# Work to be completed
All of the entries are to be written out again verbatim.

Records for this exercise below:

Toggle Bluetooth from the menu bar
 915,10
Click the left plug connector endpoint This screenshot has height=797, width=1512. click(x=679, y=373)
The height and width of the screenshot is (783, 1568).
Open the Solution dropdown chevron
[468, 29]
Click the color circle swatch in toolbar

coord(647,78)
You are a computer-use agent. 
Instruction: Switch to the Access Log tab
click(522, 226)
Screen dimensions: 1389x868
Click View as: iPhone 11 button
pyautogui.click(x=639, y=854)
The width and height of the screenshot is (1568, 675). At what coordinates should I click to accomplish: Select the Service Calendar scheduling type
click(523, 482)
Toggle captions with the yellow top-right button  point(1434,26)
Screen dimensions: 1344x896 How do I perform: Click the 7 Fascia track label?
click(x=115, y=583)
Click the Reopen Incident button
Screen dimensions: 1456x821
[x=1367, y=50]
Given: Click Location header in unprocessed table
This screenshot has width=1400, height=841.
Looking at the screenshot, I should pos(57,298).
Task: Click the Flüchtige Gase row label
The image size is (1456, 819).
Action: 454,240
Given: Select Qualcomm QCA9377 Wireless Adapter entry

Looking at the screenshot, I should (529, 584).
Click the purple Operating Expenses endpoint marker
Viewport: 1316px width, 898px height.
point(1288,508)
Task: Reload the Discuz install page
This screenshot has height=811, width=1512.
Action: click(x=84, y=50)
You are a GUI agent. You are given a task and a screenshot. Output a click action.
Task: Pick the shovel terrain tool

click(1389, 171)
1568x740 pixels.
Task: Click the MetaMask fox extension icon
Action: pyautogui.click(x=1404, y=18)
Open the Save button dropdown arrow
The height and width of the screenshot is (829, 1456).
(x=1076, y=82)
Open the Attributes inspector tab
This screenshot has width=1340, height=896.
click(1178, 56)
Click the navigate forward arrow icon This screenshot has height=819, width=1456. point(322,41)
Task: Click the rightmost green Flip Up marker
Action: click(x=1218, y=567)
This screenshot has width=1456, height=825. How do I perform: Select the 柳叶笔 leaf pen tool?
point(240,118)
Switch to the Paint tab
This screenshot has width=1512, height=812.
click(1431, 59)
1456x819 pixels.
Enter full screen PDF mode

End of Records for this exercise.

# Task output
Toggle Bluetooth from the menu bar
 915,10
Click the left plug connector endpoint This screenshot has height=797, width=1512. click(x=679, y=373)
The height and width of the screenshot is (783, 1568).
Open the Solution dropdown chevron
[468, 29]
Click the color circle swatch in toolbar

coord(647,78)
You are a computer-use agent. 
Instruction: Switch to the Access Log tab
click(522, 226)
Screen dimensions: 1389x868
Click View as: iPhone 11 button
pyautogui.click(x=639, y=854)
The width and height of the screenshot is (1568, 675). At what coordinates should I click to accomplish: Select the Service Calendar scheduling type
click(523, 482)
Toggle captions with the yellow top-right button  point(1434,26)
Screen dimensions: 1344x896 How do I perform: Click the 7 Fascia track label?
click(x=115, y=583)
Click the Reopen Incident button
Screen dimensions: 1456x821
[x=1367, y=50]
Given: Click Location header in unprocessed table
This screenshot has width=1400, height=841.
Looking at the screenshot, I should pos(57,298).
Task: Click the Flüchtige Gase row label
The image size is (1456, 819).
Action: 454,240
Given: Select Qualcomm QCA9377 Wireless Adapter entry

Looking at the screenshot, I should (529, 584).
Click the purple Operating Expenses endpoint marker
Viewport: 1316px width, 898px height.
point(1288,508)
Task: Reload the Discuz install page
This screenshot has height=811, width=1512.
Action: click(x=84, y=50)
You are a GUI agent. You are given a task and a screenshot. Output a click action.
Task: Pick the shovel terrain tool

click(1389, 171)
1568x740 pixels.
Task: Click the MetaMask fox extension icon
Action: pyautogui.click(x=1404, y=18)
Open the Save button dropdown arrow
The height and width of the screenshot is (829, 1456).
(x=1076, y=82)
Open the Attributes inspector tab
This screenshot has width=1340, height=896.
click(1178, 56)
Click the navigate forward arrow icon This screenshot has height=819, width=1456. point(322,41)
Task: Click the rightmost green Flip Up marker
Action: click(x=1218, y=567)
This screenshot has width=1456, height=825. How do I perform: Select the 柳叶笔 leaf pen tool?
point(240,118)
Switch to the Paint tab
This screenshot has width=1512, height=812.
click(1431, 59)
1456x819 pixels.
Enter full screen PDF mode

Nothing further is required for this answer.